» **TASK DIRECTIONS**:
In the records below, find the line that holds "You are a computer-use". Restate it and every later line exactly, stopping at the end and skipping pictures.

*** Opening of DATA RECORDS ***

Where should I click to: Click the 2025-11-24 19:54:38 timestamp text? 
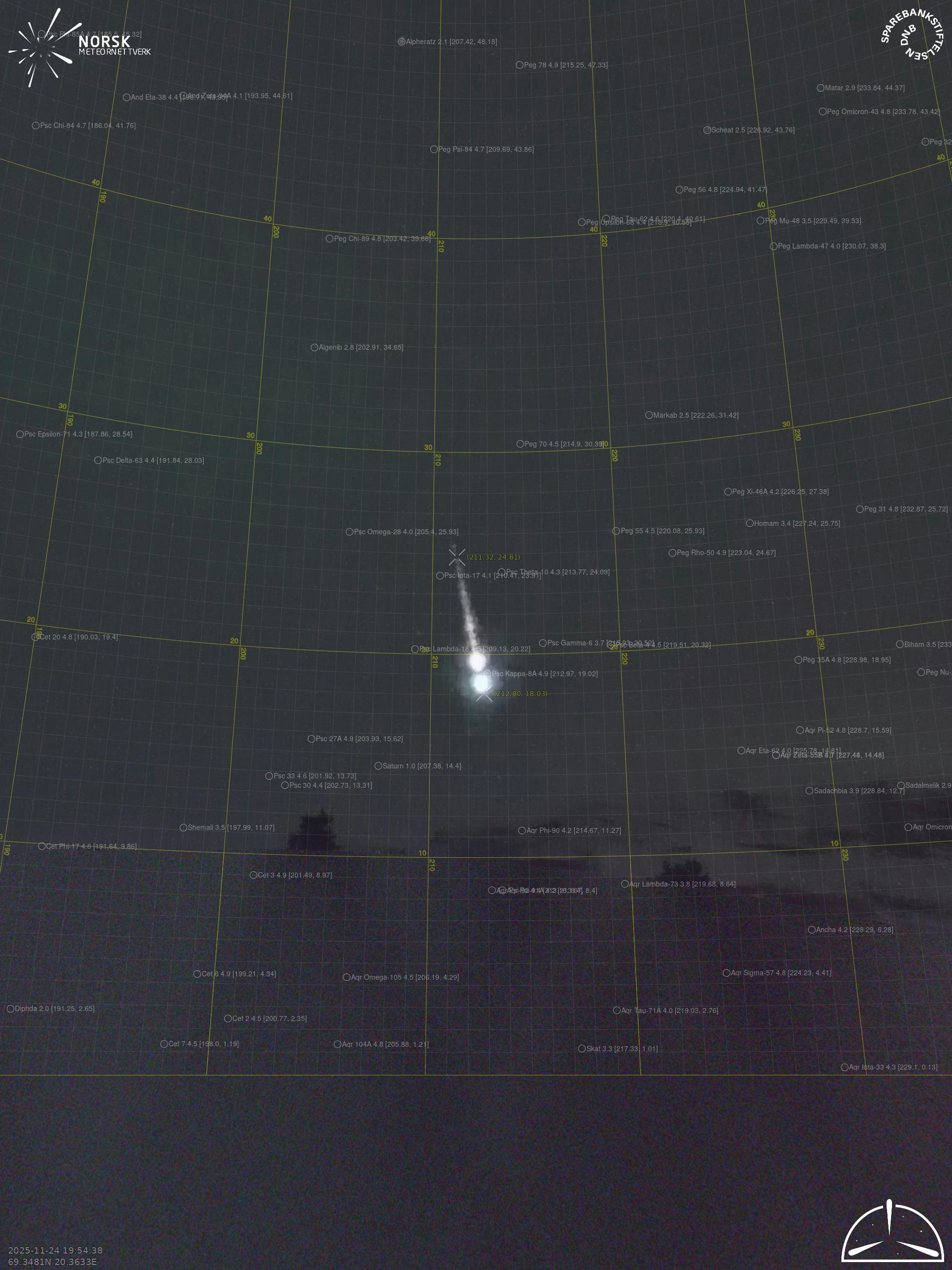click(55, 1250)
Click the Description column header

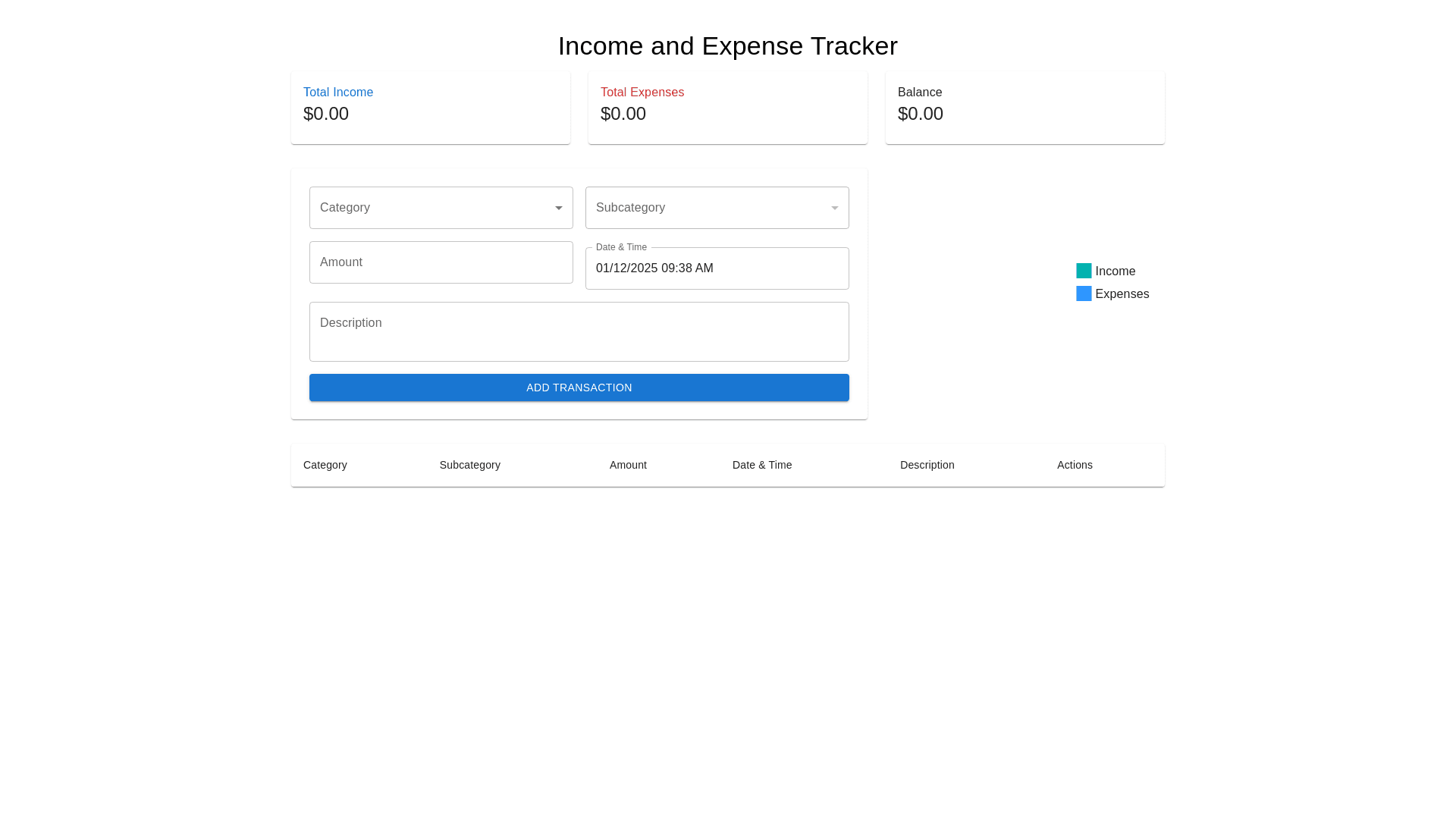[x=927, y=465]
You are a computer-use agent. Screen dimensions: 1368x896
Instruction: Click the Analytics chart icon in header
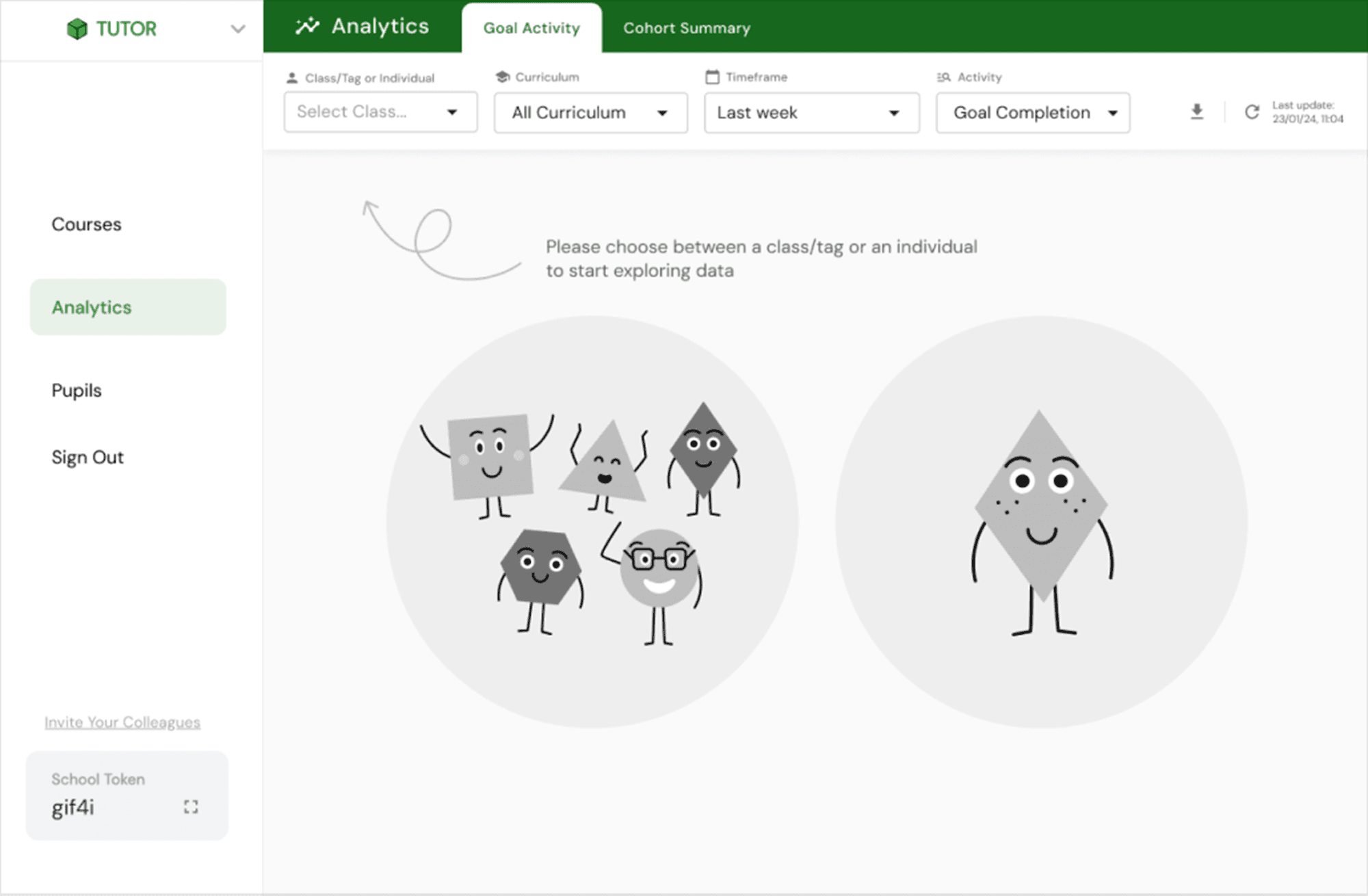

*** Close of DATA RECORDS ***

» **ANSWER TO THE EXERCISE**:
You are a computer-use agent. Screen dimensions: 1368x896
Instruction: Click the Analytics chart icon in header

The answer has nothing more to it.